• Data supplied
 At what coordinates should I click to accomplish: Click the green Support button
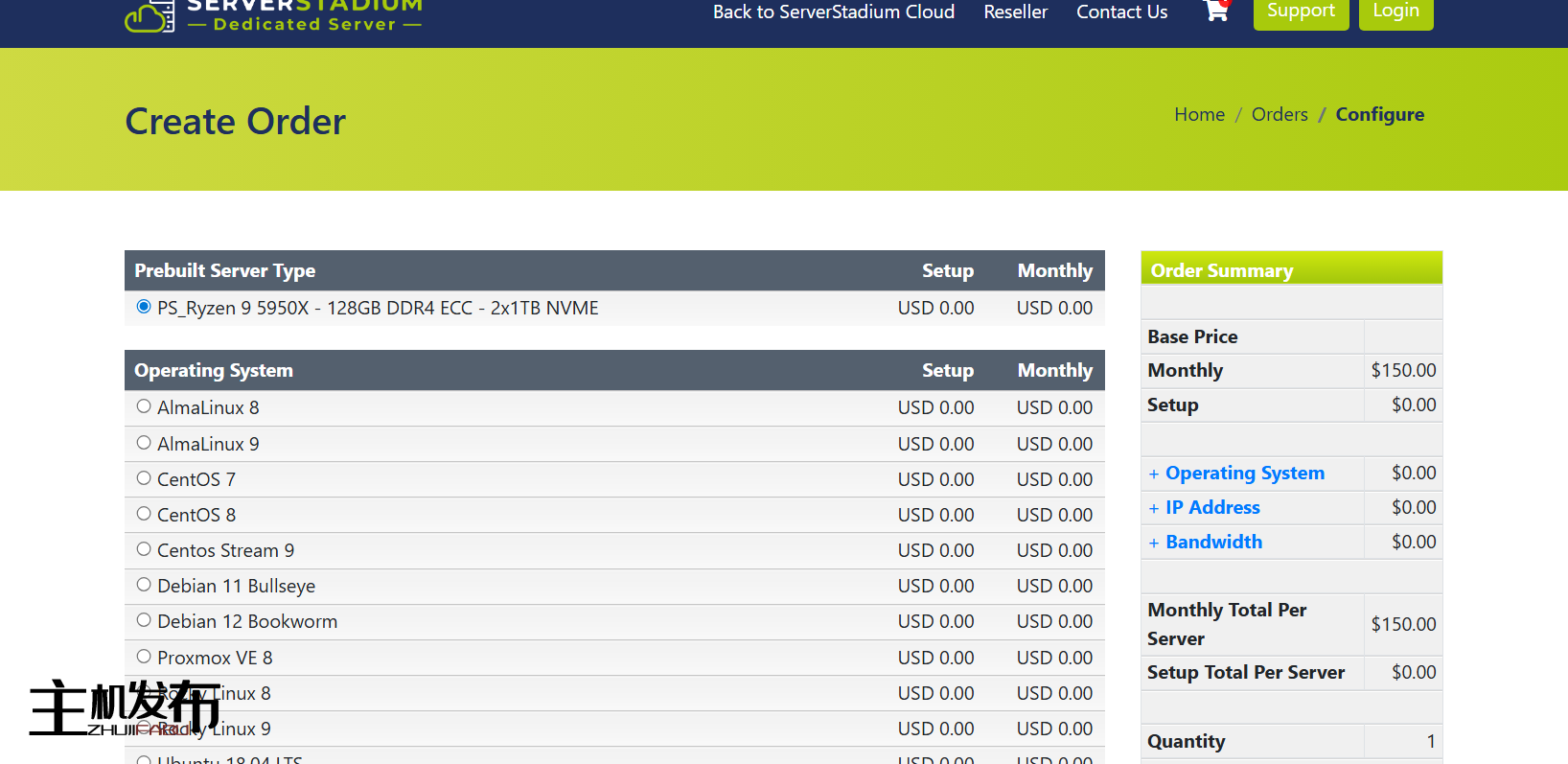pyautogui.click(x=1301, y=12)
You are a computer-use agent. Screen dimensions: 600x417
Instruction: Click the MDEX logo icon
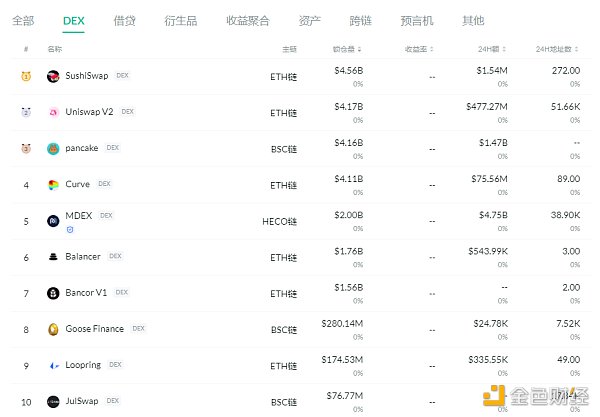[x=53, y=220]
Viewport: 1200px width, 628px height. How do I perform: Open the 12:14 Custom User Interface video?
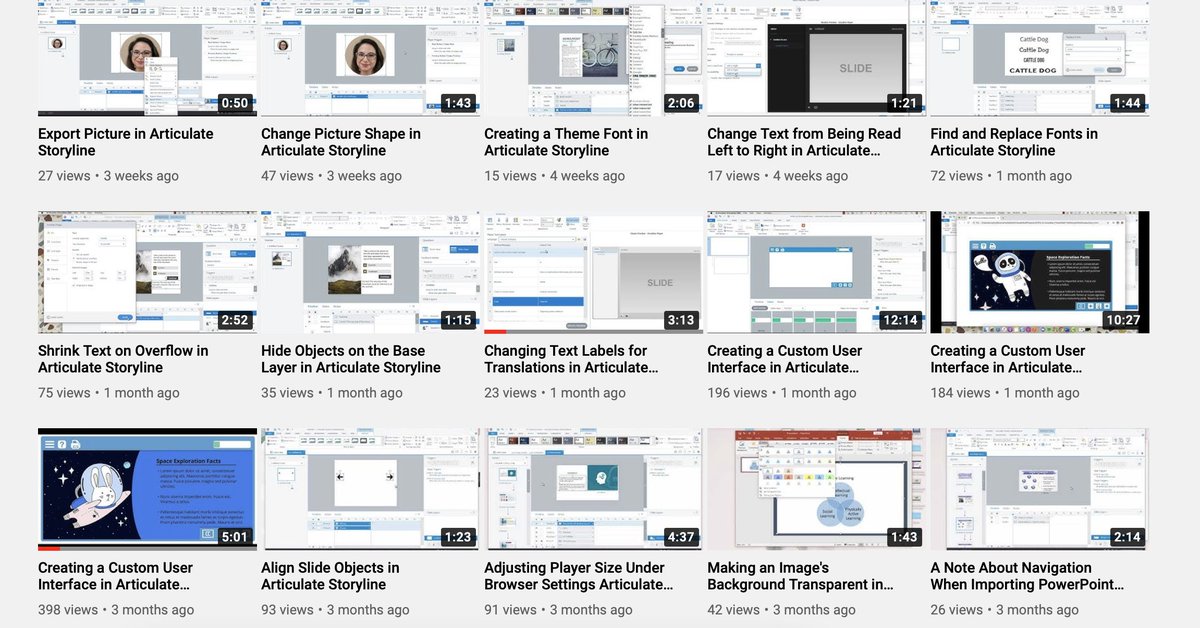(816, 271)
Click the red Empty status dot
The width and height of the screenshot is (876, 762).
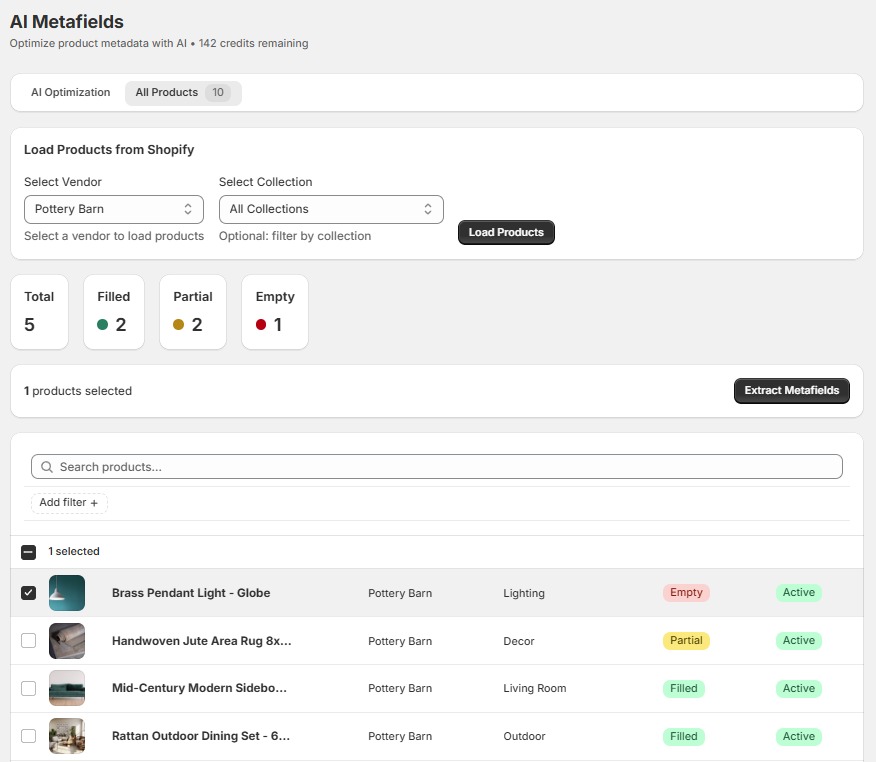(x=261, y=325)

• Your assignment
Your reply should consist solely of the lines from the line containing "You are a computer-use" through the last line of the listing, unchanged and free of pictures.

• Expected answer
You are a computer-use agent. Screen dimensions: 600x417
Instruction: Click the MDEX logo icon
[x=53, y=220]
Viewport: 1200px width, 628px height. How do I perform: Open the 12:14 Custom User Interface video?
(816, 271)
Click the red Empty status dot
The width and height of the screenshot is (876, 762).
(x=261, y=325)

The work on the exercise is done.